◆ **ИСХОДНЫЙ ТЕКСТ**:
+ + + + + + +
Красные Советы — Победа и «официальный патриотизм»

Удивительно, но семидесятый юбилей Победы оказался самым неоднозначным во всей послевоенной истории. ИМХО, даже гораздо более неоднозначным, нежели юбилей 1995 года и вообще, праздники периода первой половины 1990 годов, когда постсоветские государства, включая РФ, старались просто выбросить все из своей прежней истории. И когда пресловутый «День независимости» (от кого?) рассматривался как праздник, более значительный, нежели День Победы. Но даже в это время ситуация была гораздо определеннее. Во-первых, общество резко делилось на успешных «новых русских», которые относились к Победе, как к событию, помешавшему им «пить баварское»; и на «неуспешных» «совков», продолжавших держаться советских ценностей, в том числе, и по отношению к празднику.

А во-вторых, несмотря на советскую катастрофу, мир еще продолжал существовать в инерции послевоенного миропорядка, и ревизия итогов Второй Мировой была еще немыслима. Это несколько останавливало «эффективных»: ну, «свои» совки – фиг с ними. А вот от «благородных» англо-американцев с их «днем Д» (пусть «новые русские» и не слышали про такой) деваться было некуда. Вот и приходилось особенно не выпячивать свою «любовь к баварскому», а следовательно – праздник этот лучше было не трогать. Хотят «совки» праздновать – ну, пусть празднуют, лишь бы процессу приватизации не мешали…

q6975-5429203

Однако в последнее время ситуация изменилась. Во-первых, произошла значительная перестройка общества. В отличие от эпохи «раннего ельцинизма» достаточно монолитная «когорта» успешных распалась на множество грызущихся между собой групп. Что, впрочем, было предопределено со 100% вероятностью: количество благ, как известно, всегда меньше, чем количество желающих ими владеть. В результате этой борьбы часть из этих «граждан» приняла взгляды, во многом, противоположные изначальным. По «периферийным вопросам», конечно – например, по вопросу «патриотизма».

Подобный выбор, кстати, представляет собой чисто «системное» решение – поскольку борьба с народом оказалась неактуальной (по причине упорного нежелания народа бороться за свои права), то определяющим фактором в действиях элит оказалась внутриэлитарная борьба. А в ней принятие «патриотической позиции» явилось довольно эффективным механизмом. Поскольку это позволило выйти за рамки существующего изначально ультралиберального «поля» и бить «противников» оттуда, откуда они не ждали: изначально в «новорусской среде» патриотизм полагался признаком «быдла», т.е. противника однозначно слабого.
+ + + + + + +
◆ **ФРАГМЕНТ ДАННЫХ**:

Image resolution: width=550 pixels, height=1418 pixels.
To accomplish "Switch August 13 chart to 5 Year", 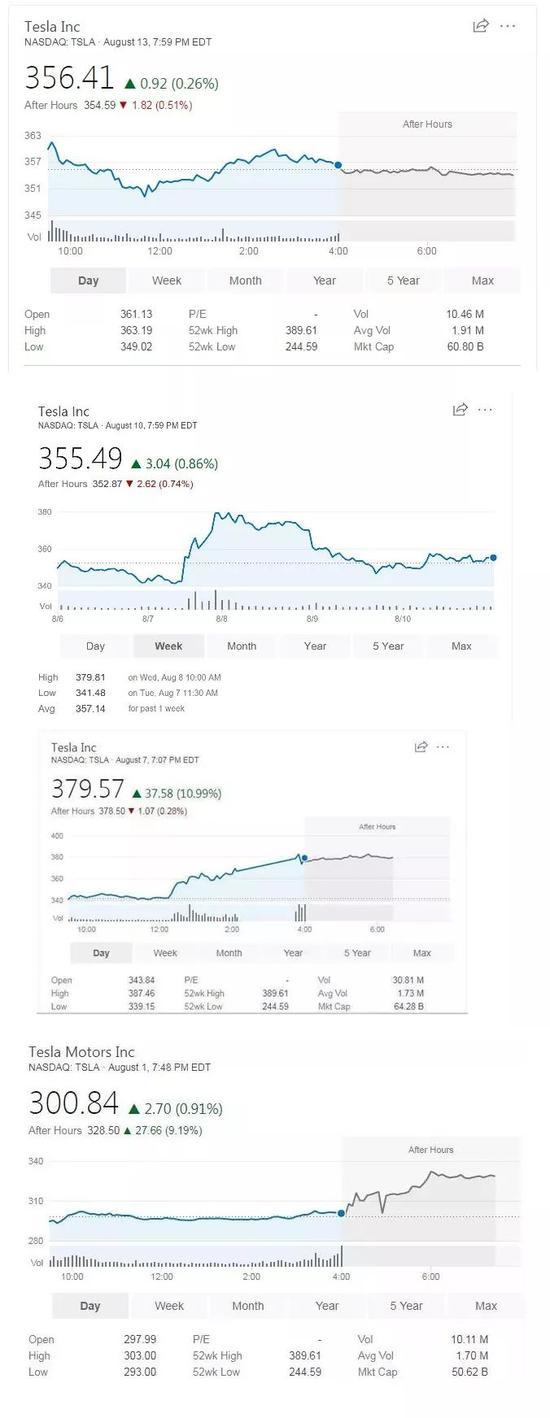I will (x=403, y=281).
+ + + + + + +
◆ **ПИСЬМЕННОЕ ЗАДАНИЕ 1**: Какой праздник в первой половине 1990-х, согласно тексту о юбилее Победы, считался более значительным, чем День Победы?
◆ **ПИСЬМЕННОЕ ЗАДАНИЕ 2**: Обновите отрывок текста о юбилее Победы между словами «Красные Советы —» и «отношению к празднику.» включительно: вместо «постсоветские государства» поставьте «бывшие союзные республики».
◆ **ПИСЬМЕННОЕ ЗАДАНИЕ 3**: Назовите все дни, которые упомянуты по названию в тексте о юбилее Победы.

◆ **ПОЛНЫЙ ОТВЕТ 1**: «День независимости».

◆ **ПОЛНЫЙ ОТВЕТ 2**:
Красные Советы — Победа и «официальный патриотизм»

Удивительно, но семидесятый юбилей Победы оказался самым неоднозначным во всей послевоенной истории. ИМХО, даже гораздо более неоднозначным, нежели юбилей 1995 года и вообще, праздники периода первой половины 1990 годов, когда бывшие союзные республики, включая РФ, старались просто выбросить все из своей прежней истории. И когда пресловутый «День независимости» (от кого?) рассматривался как праздник, более значительный, нежели День Победы. Но даже в это время ситуация была гораздо определеннее. Во-первых, общество резко делилось на успешных «новых русских», которые относились к Победе, как к событию, помешавшему им «пить баварское»; и на «неуспешных» «совков», продолжавших держаться советских ценностей, в том числе, и по отношению к празднику.

◆ **ПОЛНЫЙ ОТВЕТ 3**: «День независимости», День Победы, «день Д».